Linear Maps Defined by Bases

# Linear Maps Defined by Bases

Recall from the Linear Maps page that if $V$ and $W$ are vector spaces then a function $T : V \to W$ is said to be a linear map or linear transformation from $V$ to $W$ if for all vectors $u, v \in V$ we have that $T(u + v) = T(u) + T(v)$ (the additivity property) and for all vectors $u \in U$ and scalars $a \in \mathbb{F}$ we have that $T(au) = aT(u)$ (the homogeneity property).
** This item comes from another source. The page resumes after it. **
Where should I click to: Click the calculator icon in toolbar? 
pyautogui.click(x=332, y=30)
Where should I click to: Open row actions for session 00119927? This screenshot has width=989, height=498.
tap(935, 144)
Now suppose that $V$ is a finite-dimensional vector space and say $\mathrm{dim} (V) = n$. Let $W$ be a vector space. Then there exists a basis $\{ v_1, v_2, ..., v_n\}$ of $V$. Furthermore, let $\{w_1, w_2, ..., w_n \}$ be any set of vectors in $W$. In the following theorem we will see that a unique linear map $T : V \to W$ defined by $T(v_j) = w_j$ for each $j = 1, 2, ..., n$ exists - that is, there exists a linear map $T$ which maps specific basis vectors in $V$ to specific vectors in $W$ for each basis of $V$.

 Theorem 1: Let $V$ be a finite-dimensional vector space and let $W$ be a vector space. Let $\mathrm{dim} (V) = n$, and let $\{ v_1, v_2, ..., v_n \}$ be a basis of $V$ and let $\{ w_1, w_2, ..., w_n \}$ be any set of vectors in $W$. Then there exists a unique linear map $T : V \to W$ defined by $T(v_j) = w_j$ for each $j = 1, 2 , ..., n$.
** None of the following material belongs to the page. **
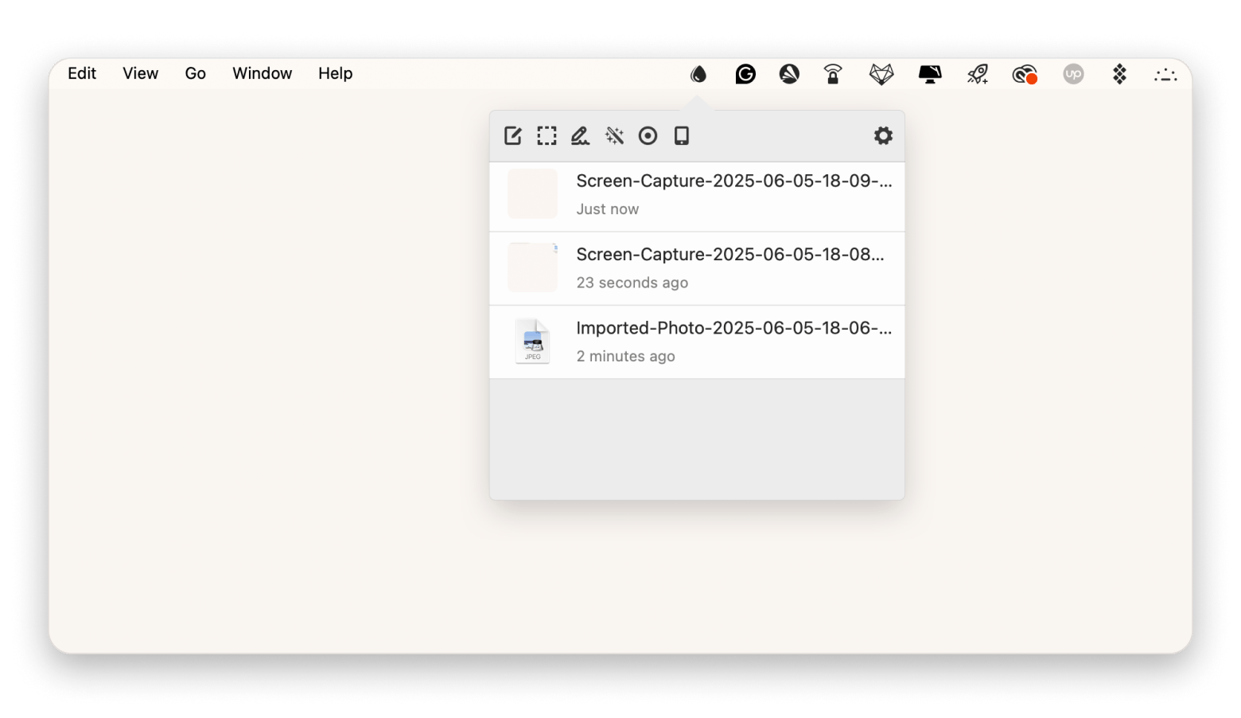The height and width of the screenshot is (718, 1241).
Task: Open the rocket icon in menu bar
Action: (978, 74)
• Proof: We will first prove the existence of such a linear map. Let $\{ v_1, v_2, ..., v_n \}$ be a basis of $V$. Then for any vector $v \in V$ there exists scalars $a_1, a_2, ..., a_n \in \mathbb{F}$ such that:
(1)
\begin{align} \quad v = a_1v_1 + a_2v_2 + ... + a_nv_n \end{align}
• Define the linear map $T$ by:
(2)
\begin{align} \quad T(v) = T(a_1v_1 + a_2v_2 + ... + a_nv_n) = a_1w_1 + a_2w_2 + ... + a_nw_n \end{align}
• Now note that $T(v_1) = w_1$, $T(v_2) = w_2$, …, $T(v_n) = w_n$. More precisely, $T(v_j) = w_j$ for each $j = 1, 2, ..., n$.
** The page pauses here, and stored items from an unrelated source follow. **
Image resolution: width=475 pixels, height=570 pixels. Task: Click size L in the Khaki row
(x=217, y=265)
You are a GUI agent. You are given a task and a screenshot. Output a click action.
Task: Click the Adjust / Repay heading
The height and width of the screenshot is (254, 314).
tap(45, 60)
• We now need to show that the additivity and homogeneity properties hold for the function $T$. We will first show that the additivity property holds. Let $u, v \in V$. Then for some set of scalars $b_1, b_2, ..., b_n \in \mathbb{F}$ we have that $u = b_1v_1 + b_2v_2 + ... + b_nv_n$ and we already have from earlier that $v = a_1v_1 + a_2v_2 + ... + a_nv_n$ and so:
(3)
\begin{align} \quad T(u + v) = T((b_1v_1 + b_2v_2 + ... + b_nv_n) + (a_1v_1 + a_2v_2 + ... + a_nv_n)) = T([b_1 + a_1]v_1 + [b_2 + a_2]v_2 + ... + [b_n + a_n]v_n) \\ \quad = [b_1 + a_1]w_1 + [b_2 + a_2]w_2 + ... + [b_n + a_n]w_n = (b_1w_1 + b_2w_2 + ... + b_nw_n) + (a_1w_1 + a_2w_2 + ... + a_nw_n) \\ \quad = T(u) + T(v) \end{align}
• Thus the additivity property holds. Now we will show that the homogeneity property holds. Let $c \in \mathbb{F}$ and let $v \in V$ we such that $v = a_1v_1 + a_2v_2 + ... + a_nv_n$ (like from earlier). Then we have that:
(4)
\begin{align} \quad T(cv) = T(c(a_1v_1 + a_2v_2 + ... + a_nv_n)) = T(ca_1v_1 + ca_2v_2 + ... + ca_nv_n) \\ \quad = (ca_1)w_1 + (ca_2)w_2 + ... + (ca_n)w_n = c(a_1w_1 + a_2w_2 + ... + a_nw_n) = cT(v) \end{align}
• Therefore the homogeneity property holds and indeed $T$ is a linear map.
• We now need to show that this linear map is unique. Notice that the homogeneity and additivity of $T$ implies that $T$ is uniquely determined by the vectors in $\mathrm{span} (v_1, v_2, ..., v_n) = V$, since for every vector $v \in V$, we can write $v = a_1v_1 + a_2v_2 + ... + a_nv_n$ and:
(5)
\begin{align} \quad T(v) = T(a_1v_1 + a_2v_2 + ... + a_nv_n) = a_1T(v_1) + a_2T(v_2) + ... + a_nT(v_n) = a_1w_1 + a_2w_2 + ... + a_nw_n \quad \blacksquare \end{align}